The key challenge going forward will be for the NCLT to adopt a purposive interpretation to the IBC provisions on preferential transactions which strikes a balance between preventing unfair payments and ensuring that lenders are willing to continue supporting a distressed business during the time when their support is most required
A fundamental objective of insolvency law is ensuring parri passu (on equal footing) treatment of creditors of the same class. When borrowers become financially distressed, individual creditors are incentivized to press for payment in priority to other creditors to maximize their individual recovery. Borrowers themselves are incentivized to prioritize payments to certain lenders (for example, those who hold a personal guarantee from the promoters of the borrower). Insolvency legislation in various jurisdictions, for example, the United States of America (“US”) and England, describes such payments as “preferences” and allows for insolvency professionals appointed over insolvent debtors to apply to a Court to set them aside and recover the monies paid out into the common pool available to all creditors with unsecured claims in accordance with the legislative order of priority.

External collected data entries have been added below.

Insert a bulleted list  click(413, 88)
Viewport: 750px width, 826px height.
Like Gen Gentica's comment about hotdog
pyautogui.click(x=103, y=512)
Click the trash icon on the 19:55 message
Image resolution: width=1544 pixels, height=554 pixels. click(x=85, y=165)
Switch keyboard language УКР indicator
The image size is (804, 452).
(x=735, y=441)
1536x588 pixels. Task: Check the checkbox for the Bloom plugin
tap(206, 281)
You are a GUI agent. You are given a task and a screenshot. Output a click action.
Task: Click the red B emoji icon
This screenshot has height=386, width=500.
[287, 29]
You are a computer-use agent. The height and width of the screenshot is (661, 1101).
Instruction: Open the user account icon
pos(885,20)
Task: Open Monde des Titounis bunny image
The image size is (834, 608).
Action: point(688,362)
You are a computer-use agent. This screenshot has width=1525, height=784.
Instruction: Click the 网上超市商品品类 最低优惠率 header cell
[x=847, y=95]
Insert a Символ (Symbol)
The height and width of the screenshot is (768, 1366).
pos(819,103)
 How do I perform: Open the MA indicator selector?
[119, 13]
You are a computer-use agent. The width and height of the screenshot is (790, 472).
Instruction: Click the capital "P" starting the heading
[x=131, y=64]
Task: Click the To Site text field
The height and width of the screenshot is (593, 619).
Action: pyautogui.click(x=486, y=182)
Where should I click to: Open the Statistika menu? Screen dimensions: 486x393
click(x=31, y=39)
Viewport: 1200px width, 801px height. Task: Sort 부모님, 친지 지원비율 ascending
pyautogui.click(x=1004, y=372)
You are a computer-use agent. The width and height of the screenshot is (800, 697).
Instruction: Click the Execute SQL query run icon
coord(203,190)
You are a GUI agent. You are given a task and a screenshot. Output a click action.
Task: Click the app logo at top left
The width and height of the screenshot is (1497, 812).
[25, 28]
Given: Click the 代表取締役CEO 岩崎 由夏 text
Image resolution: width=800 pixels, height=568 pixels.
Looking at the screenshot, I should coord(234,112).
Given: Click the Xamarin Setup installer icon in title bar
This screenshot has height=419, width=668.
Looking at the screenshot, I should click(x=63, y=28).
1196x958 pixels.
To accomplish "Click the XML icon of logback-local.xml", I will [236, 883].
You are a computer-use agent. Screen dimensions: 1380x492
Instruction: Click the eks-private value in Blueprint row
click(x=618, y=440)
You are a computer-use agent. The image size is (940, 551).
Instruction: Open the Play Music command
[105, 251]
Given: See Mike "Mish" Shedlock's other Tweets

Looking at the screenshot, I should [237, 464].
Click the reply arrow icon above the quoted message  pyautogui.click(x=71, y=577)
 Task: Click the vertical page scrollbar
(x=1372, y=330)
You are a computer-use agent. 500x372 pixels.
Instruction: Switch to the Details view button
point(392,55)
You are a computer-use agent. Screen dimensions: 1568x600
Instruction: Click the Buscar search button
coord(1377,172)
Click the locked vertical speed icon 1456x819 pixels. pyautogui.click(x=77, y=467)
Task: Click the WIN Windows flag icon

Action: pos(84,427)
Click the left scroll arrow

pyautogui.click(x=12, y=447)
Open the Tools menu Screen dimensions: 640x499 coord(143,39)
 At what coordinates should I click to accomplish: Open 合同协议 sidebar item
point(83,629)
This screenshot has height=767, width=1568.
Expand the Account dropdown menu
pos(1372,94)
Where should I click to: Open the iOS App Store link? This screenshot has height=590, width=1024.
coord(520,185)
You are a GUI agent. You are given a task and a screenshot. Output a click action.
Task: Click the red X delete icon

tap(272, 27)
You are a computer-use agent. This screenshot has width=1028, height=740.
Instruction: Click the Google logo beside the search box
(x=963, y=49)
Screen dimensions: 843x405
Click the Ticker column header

The Insolvency and Bankruptcy Code, 2016 (“IBC”) has introduced provisions prohibiting “preferential transactions” in Indian insolvency legislation.2 Resolution professionals have a duty to report such transactions to the committee of creditors and to file applications to set them aside.3 The US Bankruptcy Code (“US Bankruptcy Code”) has contained similar provisions for a number of years. This article considers the preferential transaction provisions in the IBC and how these might be interpreted based on the US Bankruptcy Code and decisions of the US Courts. It also briefly considers additional defenses available to creditors in the US, which might be argued in India.